### [Instructions to follow]
In the listing below, find the line that contains "Click the user accounts icon in sidebar" and the line that contains "The width and height of the screenshot is (1280, 924).". Quote both and every line between them, exactly, and nothing more.

### [Supplied material]

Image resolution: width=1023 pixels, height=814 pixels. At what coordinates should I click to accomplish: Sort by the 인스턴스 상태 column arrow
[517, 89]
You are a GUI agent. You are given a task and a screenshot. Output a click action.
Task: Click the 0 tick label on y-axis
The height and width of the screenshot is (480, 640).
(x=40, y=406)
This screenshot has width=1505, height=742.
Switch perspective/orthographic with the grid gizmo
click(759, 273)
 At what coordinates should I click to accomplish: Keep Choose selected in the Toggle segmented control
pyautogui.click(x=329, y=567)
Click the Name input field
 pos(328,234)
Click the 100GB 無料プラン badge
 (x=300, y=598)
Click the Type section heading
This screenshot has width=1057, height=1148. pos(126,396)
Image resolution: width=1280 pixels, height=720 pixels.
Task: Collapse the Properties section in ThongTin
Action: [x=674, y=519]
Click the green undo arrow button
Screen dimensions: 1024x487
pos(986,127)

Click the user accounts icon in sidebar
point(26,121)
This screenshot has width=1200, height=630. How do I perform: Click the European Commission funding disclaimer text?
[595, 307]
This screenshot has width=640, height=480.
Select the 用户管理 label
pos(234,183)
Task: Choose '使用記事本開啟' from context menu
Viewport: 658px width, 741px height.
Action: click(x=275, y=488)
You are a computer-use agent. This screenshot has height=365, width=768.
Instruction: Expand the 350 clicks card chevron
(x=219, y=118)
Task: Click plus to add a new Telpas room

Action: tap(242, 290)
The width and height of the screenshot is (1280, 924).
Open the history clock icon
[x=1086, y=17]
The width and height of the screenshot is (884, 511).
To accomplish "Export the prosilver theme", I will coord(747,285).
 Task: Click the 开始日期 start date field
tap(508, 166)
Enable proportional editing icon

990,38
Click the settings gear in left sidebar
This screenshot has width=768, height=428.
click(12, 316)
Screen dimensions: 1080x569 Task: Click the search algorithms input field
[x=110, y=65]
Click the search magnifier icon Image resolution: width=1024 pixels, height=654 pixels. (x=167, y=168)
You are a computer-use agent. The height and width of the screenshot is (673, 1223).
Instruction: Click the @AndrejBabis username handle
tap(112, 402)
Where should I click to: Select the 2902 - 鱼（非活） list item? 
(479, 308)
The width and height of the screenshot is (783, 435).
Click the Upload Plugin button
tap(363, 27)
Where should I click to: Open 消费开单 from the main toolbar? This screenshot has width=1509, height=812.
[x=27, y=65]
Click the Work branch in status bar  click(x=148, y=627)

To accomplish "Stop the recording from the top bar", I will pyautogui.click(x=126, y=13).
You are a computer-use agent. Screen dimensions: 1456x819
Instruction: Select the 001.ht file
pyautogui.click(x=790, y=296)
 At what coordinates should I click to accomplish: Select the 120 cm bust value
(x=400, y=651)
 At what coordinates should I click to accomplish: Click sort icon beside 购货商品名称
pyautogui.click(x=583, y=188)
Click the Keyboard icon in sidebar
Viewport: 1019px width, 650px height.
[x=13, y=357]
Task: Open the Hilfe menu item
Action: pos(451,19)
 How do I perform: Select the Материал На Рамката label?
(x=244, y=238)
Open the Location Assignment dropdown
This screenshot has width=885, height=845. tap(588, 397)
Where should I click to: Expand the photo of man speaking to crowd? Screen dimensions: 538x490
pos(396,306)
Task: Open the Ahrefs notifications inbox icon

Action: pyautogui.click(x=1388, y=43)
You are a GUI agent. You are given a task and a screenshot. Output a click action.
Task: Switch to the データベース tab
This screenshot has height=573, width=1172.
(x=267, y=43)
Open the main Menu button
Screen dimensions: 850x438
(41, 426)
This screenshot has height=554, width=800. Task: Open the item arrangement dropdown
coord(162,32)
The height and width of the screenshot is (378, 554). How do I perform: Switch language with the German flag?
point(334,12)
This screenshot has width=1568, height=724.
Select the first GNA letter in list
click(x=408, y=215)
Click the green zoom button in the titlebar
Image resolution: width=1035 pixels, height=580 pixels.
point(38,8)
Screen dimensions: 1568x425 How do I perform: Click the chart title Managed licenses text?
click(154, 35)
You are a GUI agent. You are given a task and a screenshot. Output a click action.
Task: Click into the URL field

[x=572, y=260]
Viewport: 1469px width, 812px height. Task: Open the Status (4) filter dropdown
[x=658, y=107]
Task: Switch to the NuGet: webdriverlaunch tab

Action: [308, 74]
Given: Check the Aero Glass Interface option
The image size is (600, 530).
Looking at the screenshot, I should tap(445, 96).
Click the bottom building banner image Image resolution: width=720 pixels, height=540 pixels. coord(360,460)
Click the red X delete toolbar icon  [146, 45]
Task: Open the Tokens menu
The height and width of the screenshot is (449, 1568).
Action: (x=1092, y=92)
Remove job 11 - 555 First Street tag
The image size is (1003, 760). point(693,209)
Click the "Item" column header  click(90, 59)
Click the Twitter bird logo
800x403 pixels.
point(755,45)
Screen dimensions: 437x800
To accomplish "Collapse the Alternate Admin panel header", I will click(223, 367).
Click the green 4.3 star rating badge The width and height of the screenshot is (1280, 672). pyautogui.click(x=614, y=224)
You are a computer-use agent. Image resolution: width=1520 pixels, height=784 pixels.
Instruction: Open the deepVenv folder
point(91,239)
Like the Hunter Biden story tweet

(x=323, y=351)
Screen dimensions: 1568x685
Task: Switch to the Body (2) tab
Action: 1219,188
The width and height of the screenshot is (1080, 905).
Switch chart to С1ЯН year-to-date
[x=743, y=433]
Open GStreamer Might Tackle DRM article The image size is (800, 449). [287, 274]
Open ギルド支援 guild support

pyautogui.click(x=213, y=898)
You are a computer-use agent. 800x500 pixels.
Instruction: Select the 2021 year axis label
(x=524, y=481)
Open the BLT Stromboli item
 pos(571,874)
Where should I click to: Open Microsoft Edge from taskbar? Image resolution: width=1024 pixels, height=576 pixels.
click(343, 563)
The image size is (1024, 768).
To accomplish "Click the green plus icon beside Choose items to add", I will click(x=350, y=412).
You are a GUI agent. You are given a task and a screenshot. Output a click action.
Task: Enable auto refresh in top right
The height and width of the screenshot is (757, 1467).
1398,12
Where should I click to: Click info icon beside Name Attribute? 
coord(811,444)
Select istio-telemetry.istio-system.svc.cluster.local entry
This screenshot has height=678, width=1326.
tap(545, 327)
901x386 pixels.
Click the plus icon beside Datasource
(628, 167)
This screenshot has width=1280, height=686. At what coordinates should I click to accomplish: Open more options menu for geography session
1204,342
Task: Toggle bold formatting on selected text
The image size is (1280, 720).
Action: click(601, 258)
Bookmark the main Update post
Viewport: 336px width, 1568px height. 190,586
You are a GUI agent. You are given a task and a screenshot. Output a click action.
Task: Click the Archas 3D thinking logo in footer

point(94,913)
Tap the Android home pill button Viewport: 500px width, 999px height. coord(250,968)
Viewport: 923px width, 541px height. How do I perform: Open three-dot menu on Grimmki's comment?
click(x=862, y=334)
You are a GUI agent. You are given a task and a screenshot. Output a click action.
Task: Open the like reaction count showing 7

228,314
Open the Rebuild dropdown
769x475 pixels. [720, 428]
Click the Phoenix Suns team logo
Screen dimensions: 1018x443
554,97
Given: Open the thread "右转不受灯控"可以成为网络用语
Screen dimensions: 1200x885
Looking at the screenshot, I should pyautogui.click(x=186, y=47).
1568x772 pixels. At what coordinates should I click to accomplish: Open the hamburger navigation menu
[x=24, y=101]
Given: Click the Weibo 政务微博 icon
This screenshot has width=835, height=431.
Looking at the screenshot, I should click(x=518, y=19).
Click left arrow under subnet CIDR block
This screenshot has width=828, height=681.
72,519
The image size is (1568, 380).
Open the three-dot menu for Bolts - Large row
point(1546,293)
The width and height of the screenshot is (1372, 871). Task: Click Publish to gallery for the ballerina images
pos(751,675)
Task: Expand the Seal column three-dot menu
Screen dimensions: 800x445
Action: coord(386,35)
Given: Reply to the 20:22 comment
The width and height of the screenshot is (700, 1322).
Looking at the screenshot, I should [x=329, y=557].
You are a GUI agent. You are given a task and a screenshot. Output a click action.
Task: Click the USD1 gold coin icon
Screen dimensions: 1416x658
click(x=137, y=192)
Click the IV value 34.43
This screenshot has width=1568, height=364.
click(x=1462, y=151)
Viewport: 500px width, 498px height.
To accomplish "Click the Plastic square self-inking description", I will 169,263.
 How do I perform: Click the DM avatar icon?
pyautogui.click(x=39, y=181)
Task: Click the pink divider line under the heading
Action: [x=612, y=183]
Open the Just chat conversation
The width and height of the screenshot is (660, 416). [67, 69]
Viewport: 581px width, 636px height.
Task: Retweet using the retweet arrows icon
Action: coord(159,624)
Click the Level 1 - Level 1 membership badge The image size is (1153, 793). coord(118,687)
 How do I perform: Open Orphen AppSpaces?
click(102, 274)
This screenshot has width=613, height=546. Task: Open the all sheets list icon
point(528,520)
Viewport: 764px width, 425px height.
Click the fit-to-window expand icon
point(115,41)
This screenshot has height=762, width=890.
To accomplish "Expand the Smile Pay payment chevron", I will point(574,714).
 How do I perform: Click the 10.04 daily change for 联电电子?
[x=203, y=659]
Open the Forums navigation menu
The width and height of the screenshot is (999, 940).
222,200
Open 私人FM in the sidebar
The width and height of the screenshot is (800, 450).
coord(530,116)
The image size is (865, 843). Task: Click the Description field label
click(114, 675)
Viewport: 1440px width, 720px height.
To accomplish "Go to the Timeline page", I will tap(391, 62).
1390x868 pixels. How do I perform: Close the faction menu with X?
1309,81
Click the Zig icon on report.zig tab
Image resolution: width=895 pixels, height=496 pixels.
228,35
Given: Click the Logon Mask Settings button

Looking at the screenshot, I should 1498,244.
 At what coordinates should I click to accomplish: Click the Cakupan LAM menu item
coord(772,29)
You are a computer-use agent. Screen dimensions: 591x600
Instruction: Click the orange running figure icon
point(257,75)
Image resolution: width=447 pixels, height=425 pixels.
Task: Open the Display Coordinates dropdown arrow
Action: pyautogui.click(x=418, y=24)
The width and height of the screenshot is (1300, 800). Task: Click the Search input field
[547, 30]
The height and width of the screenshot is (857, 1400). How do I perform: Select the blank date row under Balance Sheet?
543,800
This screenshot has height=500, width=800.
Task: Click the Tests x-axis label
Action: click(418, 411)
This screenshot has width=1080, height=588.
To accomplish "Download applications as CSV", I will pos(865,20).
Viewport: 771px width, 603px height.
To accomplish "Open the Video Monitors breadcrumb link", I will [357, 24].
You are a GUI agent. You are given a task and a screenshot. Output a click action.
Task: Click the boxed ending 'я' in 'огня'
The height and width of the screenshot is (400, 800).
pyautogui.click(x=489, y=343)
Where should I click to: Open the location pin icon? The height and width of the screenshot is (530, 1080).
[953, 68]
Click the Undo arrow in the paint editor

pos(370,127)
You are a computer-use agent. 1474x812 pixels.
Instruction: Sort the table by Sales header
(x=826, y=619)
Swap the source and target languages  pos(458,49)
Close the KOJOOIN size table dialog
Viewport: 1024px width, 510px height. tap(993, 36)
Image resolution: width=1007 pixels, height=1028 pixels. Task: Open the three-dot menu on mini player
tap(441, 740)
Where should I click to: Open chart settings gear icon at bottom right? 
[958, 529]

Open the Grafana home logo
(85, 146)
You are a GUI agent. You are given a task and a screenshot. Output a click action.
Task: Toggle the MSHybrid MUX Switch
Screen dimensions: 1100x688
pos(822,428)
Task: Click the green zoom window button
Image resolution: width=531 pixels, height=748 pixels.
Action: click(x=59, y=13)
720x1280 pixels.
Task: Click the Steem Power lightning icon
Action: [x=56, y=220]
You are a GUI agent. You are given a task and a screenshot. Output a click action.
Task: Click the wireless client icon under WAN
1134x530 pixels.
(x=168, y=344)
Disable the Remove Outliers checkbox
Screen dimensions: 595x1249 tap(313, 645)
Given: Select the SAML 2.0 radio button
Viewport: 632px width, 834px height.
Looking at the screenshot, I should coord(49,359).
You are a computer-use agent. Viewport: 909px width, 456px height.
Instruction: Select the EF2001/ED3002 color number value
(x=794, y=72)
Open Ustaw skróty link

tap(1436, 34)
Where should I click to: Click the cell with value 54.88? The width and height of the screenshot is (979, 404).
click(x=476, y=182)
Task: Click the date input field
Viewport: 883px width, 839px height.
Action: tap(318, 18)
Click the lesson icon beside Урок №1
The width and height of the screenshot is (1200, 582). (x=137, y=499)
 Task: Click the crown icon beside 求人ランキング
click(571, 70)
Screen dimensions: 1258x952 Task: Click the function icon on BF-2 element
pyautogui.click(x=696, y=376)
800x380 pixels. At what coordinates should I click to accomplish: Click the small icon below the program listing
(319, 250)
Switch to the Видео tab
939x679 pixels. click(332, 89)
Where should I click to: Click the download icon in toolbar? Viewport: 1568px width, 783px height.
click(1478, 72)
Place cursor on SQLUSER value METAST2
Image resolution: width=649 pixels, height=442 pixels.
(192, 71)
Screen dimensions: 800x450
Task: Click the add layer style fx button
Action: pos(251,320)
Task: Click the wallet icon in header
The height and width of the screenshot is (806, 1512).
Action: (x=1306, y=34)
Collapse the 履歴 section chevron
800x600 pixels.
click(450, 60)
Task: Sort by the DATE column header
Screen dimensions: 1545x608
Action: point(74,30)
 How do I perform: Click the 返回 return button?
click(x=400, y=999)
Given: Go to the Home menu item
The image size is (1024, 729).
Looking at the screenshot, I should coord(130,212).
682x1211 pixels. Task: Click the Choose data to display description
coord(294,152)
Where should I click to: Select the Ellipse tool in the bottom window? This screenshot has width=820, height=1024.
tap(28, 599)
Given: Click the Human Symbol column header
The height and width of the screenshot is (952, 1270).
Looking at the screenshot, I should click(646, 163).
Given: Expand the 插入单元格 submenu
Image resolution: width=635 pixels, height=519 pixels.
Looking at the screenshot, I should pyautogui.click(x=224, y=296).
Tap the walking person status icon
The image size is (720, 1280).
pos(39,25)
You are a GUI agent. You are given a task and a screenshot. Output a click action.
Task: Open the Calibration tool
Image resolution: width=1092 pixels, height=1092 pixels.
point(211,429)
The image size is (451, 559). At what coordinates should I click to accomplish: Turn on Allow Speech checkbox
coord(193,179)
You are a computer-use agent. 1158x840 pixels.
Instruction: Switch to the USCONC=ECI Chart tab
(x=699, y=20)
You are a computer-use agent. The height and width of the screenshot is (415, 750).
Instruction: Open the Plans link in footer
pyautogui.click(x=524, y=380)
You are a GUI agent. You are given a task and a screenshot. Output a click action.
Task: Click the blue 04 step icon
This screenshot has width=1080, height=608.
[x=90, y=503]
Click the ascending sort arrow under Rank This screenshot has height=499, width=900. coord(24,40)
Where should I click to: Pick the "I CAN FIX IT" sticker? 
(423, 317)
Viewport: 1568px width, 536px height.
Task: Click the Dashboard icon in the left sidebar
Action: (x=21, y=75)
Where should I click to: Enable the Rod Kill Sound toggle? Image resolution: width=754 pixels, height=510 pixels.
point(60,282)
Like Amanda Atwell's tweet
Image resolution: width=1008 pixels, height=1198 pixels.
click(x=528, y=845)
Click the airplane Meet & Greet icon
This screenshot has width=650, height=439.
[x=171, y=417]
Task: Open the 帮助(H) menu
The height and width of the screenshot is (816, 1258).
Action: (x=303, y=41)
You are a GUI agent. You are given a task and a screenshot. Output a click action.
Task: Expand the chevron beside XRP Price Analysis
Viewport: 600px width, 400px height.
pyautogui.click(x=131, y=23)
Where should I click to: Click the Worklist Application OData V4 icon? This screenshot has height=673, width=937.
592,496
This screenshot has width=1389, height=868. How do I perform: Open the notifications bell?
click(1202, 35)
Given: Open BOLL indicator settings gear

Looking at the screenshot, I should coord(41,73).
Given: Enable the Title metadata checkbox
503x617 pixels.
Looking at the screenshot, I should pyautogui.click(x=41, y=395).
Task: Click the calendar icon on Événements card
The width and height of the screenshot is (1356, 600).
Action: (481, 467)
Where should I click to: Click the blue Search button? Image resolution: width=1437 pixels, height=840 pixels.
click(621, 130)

### [Solution]
Click the user accounts icon in sidebar
point(26,121)
This screenshot has width=1200, height=630. How do I perform: Click the European Commission funding disclaimer text?
[595, 307]
This screenshot has width=640, height=480.
Select the 用户管理 label
pos(234,183)
Task: Choose '使用記事本開啟' from context menu
Viewport: 658px width, 741px height.
Action: click(x=275, y=488)
You are a computer-use agent. This screenshot has height=365, width=768.
Instruction: Expand the 350 clicks card chevron
(x=219, y=118)
Task: Click plus to add a new Telpas room

Action: tap(242, 290)
The width and height of the screenshot is (1280, 924).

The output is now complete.